[capítulo 9]: La princesa de hielo

Domingo, 6 de junio. Un lugar perdido, cerca de Santa Eulalia de Lians, Oleiros

Era hermosa, muy hermosa. A través del cristal del arcón congelador se veía el cuerpo pálido de la joven, cubierto de escarcha, como si se tratase de una Blancanieves de los hielos en su ataúd de cristal. No podía parar de mirarla. Estaba fascinado. Sentía una embriaguez amorosa que lo transportaba, como si su mente estuviese cautiva del opio o la morfina. Era una verdadera musa prerrafaelita, una Elizabeth Siddal perfecta, una belleza suspendida en el tiempo.

Le hubiese gustado tocarla de nuevo, acariciar el cabello, el pecho, fundirse con ella en el frío más absoluto. Pero no lo hizo. Era importante preservar la pureza de la muerte. Sin embargo, quedaba poco tiempo ya.

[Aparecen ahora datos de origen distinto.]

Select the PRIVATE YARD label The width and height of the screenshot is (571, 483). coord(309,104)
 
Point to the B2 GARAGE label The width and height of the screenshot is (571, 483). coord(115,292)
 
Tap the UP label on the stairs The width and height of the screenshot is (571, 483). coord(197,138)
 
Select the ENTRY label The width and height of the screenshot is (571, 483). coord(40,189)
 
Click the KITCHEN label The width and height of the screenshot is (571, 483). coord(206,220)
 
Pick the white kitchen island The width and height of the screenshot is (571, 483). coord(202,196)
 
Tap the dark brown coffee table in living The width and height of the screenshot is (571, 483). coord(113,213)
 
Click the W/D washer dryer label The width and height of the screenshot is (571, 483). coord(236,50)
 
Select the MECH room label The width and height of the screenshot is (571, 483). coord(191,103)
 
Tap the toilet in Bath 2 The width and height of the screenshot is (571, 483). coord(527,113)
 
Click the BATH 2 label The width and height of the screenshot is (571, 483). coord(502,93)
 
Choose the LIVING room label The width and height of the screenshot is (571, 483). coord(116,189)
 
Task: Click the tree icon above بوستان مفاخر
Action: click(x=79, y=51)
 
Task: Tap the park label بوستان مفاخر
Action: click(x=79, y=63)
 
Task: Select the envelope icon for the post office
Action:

Pronto sería liberada, entregada a la luz, al calor, a la descomposición inevitable. Pero mientras no llegase el instante de la despedida, disfrutaba de la visión de aquella belleza helada de cabello de fuego. Lástima que la muerte hubiese apagado el fulgor de los ojos verdes. No importaba, había gozado de ellos cuanto quiso antes de estrangularla. Se estremeció al recordarlo. Había sido perfecta, tan entregada, tan dulce y temblorosa… como una virgen de blanca castidad gimiente en el lecho nupcial.

Aquella chica pelirroja dormía en su tumba azul de hielo esperando renacer de la muerte convertida en una musa artística que iba a conmocionar la ciudad desde las raíces. Los cadáveres eran hermosos. Era un material con el que se podía trabajar, como un lienzo o un trozo de arcilla. Antes de la tan temida putrefacción. Odiaba la putrefacción. Por eso prefirió congelarla antes de dejarla abandonada a su suerte. Por lo menos, unos días, mientras preparaba la performance, lograba disfrutar de la belleza eterna del cuerpo frío y exánime. Sin duda, era algo con un alto contenido simbolista y decadente. Sonrió. Al final se había transformado en el poeta maldito de los asesinos seriales.

Entonces tocaba sacar el maravilloso vestido de su funda y ordenar todo el montón de flores que había conseguido reunir con gran trabajo. Rosas. Geranios. Nomeolvides. Violetas. La guirnalda de violetas lo traía de calle. Era jodido, pero iban a tener que ser artificiales para dar sensación de realidad, qué paradójico. En cuanto a las margaritas, la amapola y las ortigas, se podían conseguir fácilmente en cualquier jardín. No le preocupaban. Ni tampoco la luz de la luna. Por fortuna estaba en fase decreciente, casi nueva. No quería demasiada claridad nocturna. Iba a dejar el cuerpo en un lugar muy peligroso, iba a arriesgarse demasiado. Necesitaba que todo estuviese oscuro.

Repasó de memoria las flores que salían en el cuadro. Rosas de mayo, como símbolo de amor. Serían rosas de junio. Lástima. Una solitaria amapola, que significaba el sueño y la muerte. Gota de sangre o Adonis annua, una flor extremadamente hermosa que también se llamaba ojo de perdiz. Mejor gota de sangre, era más poético y apropiado también para la ocasión. Margaritas, desengaño. Dedos de muerto. Le encantaba el nombre. Una pena que no hubiese disponible ninguna reproducción artificial. Pensamientos. Ortigas. Las ortigas significaban dolor. Muy apropiado. Arroyuela. Narcisos. Geranios selváticos, la flor del condado de Sheffield. Nomeolvides. Pensamientos. Se recordó que tenía que engarzar la fina guirnalda de violetas que colocaría en el cuello de su amada. Aquella guirnalda tendría un simbolismo intenso, especial: la tragedia de la desesperanzada muerte en plena juventud.

Las flores. Por desgracia, no había podido encontrar todas las que quería colocar en el cuerpo. Era muy minucioso y sentía eso como una mácula en su perfección. Pero no pensaba agobiarse por ello. Con las que había llegaba de sobra. Además, tenía que aceptar el carácter irremediablemente efímero e incomprendido de su obra; irremediablemente llegarían los policías, el juez, el forense… y destruirían todo su elaborado trabajo de artista. Una pena. Pero no tenía por qué preocuparse. Iría perfeccionando su arte poco a poco.